• _BRIEF_
Which lines run from the one containing "Image resolution: width=1071" through the end of the data? Write them out exactly, with the pictures left out.

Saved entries

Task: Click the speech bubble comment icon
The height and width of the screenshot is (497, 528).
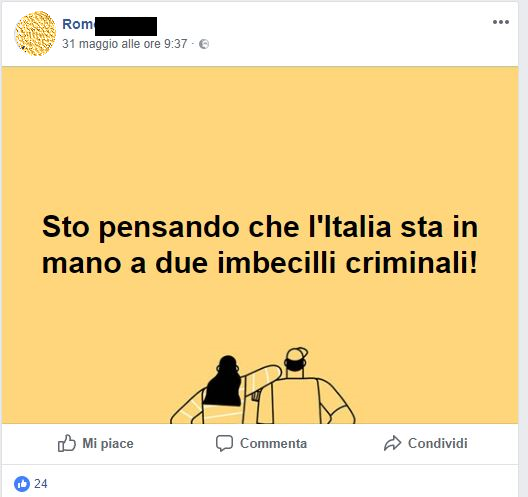Action: pos(224,443)
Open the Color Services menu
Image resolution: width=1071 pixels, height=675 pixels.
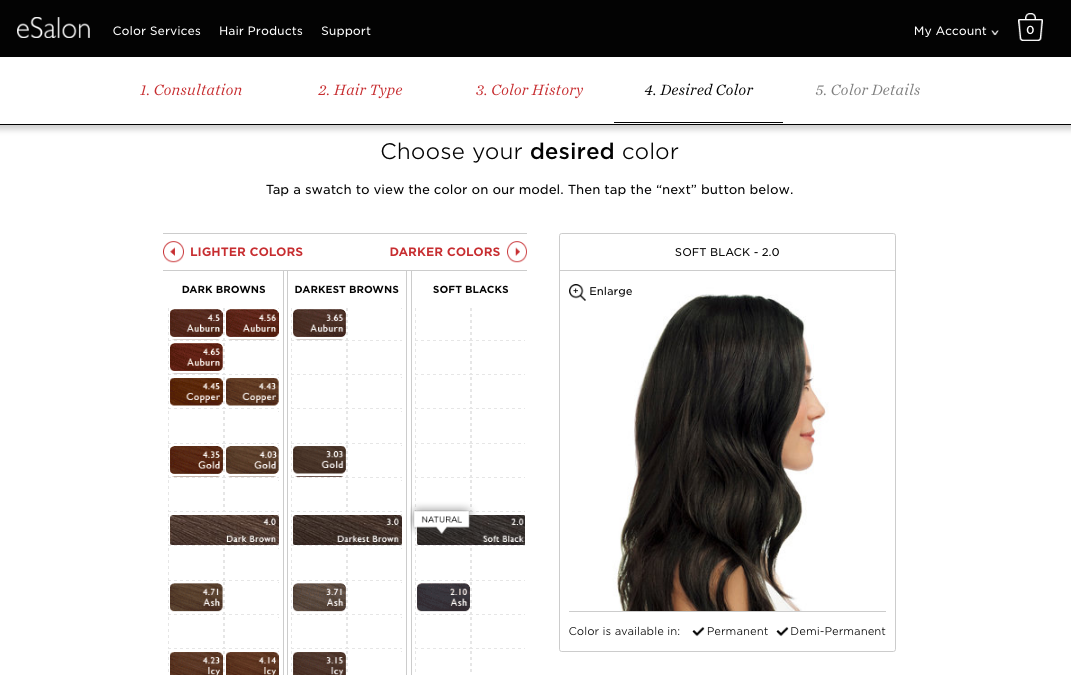click(156, 31)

• _RESULT FOR THIS TASK_
Image resolution: width=1071 pixels, height=675 pixels.
click(156, 31)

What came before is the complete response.